Obstructive sleep apnea (OSA) affecting human’s health is a kind of major breathing-related sleep disorders and sometimes leads to nocturnal death. Respiratory rate (RR) of a sleep breathing sound signal is an important human vital sign for OSA monitoring during whole-night sleeping. A novel sleep respiratory rate detection with high computational speed based on characteristic moment waveform (CMW) method is proposed in this paper. A portable and wearable sound device is used to acquire the breathing sound signal. And the amplitude contrast decreasing has been done first. Then, the CMW is extracted with suitable time scale parameters, and the sleep RR value is calculated by the extreme points of CMW. Experiments of one OSA case and five healthy cases are tested to validate the efficiency of the proposed sleep RR detection method.
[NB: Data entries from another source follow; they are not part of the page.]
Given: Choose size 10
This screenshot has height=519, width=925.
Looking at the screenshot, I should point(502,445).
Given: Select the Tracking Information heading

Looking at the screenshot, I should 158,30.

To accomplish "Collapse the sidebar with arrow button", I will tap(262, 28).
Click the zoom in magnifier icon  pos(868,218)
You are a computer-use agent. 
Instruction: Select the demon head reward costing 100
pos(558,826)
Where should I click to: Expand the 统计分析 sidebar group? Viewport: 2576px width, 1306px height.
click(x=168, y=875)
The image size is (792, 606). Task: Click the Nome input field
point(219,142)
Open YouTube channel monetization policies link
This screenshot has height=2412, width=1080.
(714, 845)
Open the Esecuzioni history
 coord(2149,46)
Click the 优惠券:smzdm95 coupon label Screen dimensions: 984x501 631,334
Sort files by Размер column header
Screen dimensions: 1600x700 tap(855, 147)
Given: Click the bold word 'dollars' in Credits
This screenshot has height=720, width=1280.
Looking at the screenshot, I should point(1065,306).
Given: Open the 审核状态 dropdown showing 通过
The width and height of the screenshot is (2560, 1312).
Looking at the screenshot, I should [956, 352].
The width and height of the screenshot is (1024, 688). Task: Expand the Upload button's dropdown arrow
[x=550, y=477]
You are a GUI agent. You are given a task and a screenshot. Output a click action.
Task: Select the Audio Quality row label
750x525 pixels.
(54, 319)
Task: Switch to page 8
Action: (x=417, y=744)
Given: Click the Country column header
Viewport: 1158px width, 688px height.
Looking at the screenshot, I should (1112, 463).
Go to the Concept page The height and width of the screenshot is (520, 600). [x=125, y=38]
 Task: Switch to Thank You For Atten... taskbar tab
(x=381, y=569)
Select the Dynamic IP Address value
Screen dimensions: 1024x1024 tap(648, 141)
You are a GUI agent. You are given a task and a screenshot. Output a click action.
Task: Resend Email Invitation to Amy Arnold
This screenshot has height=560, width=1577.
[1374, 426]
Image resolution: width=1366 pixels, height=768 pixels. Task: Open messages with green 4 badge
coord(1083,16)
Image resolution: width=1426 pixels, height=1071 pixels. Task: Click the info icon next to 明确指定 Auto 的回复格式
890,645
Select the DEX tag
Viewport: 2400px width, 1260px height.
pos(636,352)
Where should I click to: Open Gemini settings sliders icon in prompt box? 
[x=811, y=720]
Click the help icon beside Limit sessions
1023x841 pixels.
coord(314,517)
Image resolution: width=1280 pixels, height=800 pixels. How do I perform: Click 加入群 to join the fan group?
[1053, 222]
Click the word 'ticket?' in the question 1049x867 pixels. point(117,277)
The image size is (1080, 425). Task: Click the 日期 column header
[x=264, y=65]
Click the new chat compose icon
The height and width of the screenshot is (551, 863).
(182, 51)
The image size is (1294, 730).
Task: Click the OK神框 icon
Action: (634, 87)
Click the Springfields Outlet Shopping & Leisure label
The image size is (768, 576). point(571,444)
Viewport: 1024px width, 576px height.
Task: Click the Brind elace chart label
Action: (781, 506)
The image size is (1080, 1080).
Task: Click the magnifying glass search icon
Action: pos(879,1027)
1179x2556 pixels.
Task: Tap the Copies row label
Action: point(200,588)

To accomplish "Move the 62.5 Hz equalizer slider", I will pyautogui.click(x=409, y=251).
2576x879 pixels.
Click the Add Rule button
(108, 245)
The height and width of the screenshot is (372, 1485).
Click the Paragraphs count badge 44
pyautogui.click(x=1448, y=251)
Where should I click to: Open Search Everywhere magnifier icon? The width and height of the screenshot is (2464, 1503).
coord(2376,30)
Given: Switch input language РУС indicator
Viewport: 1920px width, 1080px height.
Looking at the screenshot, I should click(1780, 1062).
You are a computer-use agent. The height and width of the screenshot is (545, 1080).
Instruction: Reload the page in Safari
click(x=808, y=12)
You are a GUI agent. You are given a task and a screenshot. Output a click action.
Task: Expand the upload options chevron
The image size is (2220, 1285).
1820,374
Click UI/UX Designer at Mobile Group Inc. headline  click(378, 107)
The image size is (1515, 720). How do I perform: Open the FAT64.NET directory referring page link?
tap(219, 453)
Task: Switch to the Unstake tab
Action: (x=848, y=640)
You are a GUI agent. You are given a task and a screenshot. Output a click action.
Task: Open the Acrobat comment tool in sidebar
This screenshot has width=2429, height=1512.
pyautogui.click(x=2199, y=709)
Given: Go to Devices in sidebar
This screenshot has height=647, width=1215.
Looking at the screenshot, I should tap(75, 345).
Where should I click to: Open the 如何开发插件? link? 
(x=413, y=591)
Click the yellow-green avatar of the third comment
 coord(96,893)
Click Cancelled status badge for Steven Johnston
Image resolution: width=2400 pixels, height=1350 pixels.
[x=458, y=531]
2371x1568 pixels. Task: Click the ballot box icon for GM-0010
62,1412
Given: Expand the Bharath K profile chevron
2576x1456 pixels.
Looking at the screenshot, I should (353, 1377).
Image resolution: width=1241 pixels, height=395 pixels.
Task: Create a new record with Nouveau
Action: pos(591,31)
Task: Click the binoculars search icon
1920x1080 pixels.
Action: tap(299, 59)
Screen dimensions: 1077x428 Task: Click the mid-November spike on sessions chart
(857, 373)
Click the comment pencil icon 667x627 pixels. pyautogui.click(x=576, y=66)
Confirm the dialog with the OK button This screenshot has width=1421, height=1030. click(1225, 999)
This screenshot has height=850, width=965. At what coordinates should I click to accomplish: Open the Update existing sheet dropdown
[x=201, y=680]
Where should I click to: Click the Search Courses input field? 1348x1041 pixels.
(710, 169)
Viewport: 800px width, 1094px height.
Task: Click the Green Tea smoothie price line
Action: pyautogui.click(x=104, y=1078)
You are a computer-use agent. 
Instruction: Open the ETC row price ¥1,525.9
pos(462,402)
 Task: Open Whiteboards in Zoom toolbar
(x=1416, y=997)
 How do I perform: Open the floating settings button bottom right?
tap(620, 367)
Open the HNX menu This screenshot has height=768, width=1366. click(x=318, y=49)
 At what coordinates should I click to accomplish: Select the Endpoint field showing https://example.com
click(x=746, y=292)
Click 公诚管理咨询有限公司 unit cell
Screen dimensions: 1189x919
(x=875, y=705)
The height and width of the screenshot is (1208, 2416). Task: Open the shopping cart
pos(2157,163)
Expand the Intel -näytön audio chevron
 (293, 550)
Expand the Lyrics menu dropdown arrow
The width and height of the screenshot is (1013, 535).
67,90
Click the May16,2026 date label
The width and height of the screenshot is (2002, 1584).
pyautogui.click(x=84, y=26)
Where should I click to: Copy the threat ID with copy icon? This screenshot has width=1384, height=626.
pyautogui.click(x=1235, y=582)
According to manual counting, sleep RR can be detected accurately by the proposed method. In addition, the apnea sections can be detected by the sleep RR values with a given threshold, and the time duration of the segmentation of the breath can be calculated for detailed evaluation of the state of OSA. The proposed method is meaningful for continued research on the sleep breathing sound signal.